• [REQUIRED ACTION] Compute the number of lines in the following data that include the word "width", and output that number alone.
Start of TASK INPUTS
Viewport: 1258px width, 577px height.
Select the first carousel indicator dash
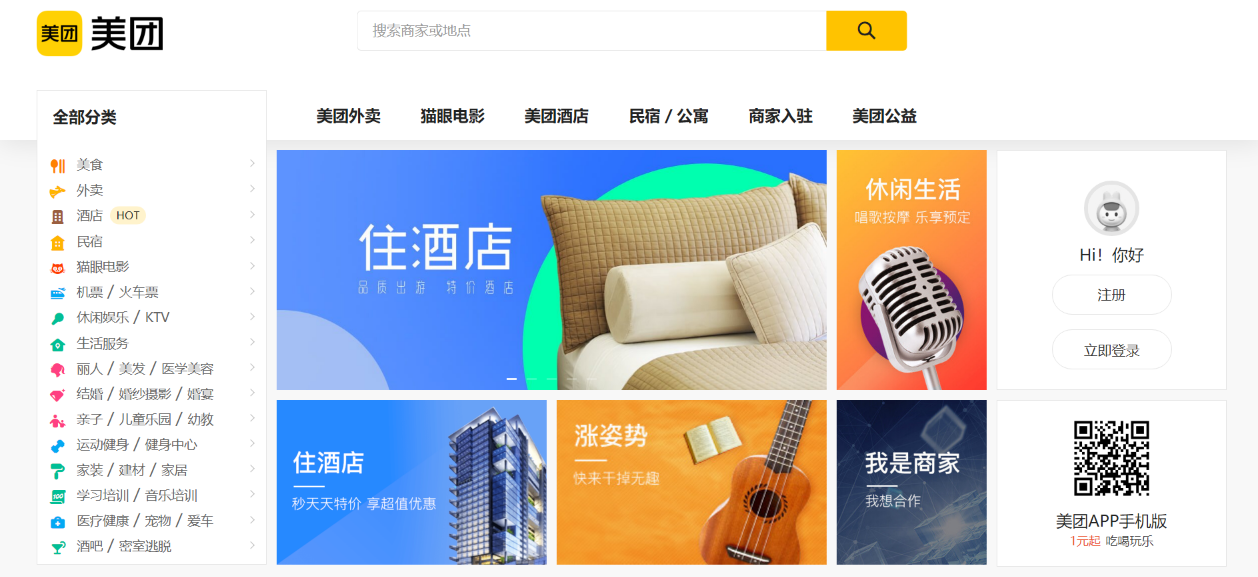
End of TASK INPUTS
Start of TASK INPUTS
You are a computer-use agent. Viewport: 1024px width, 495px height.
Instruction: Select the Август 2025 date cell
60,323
End of TASK INPUTS
• [ANSWER SPACE] 2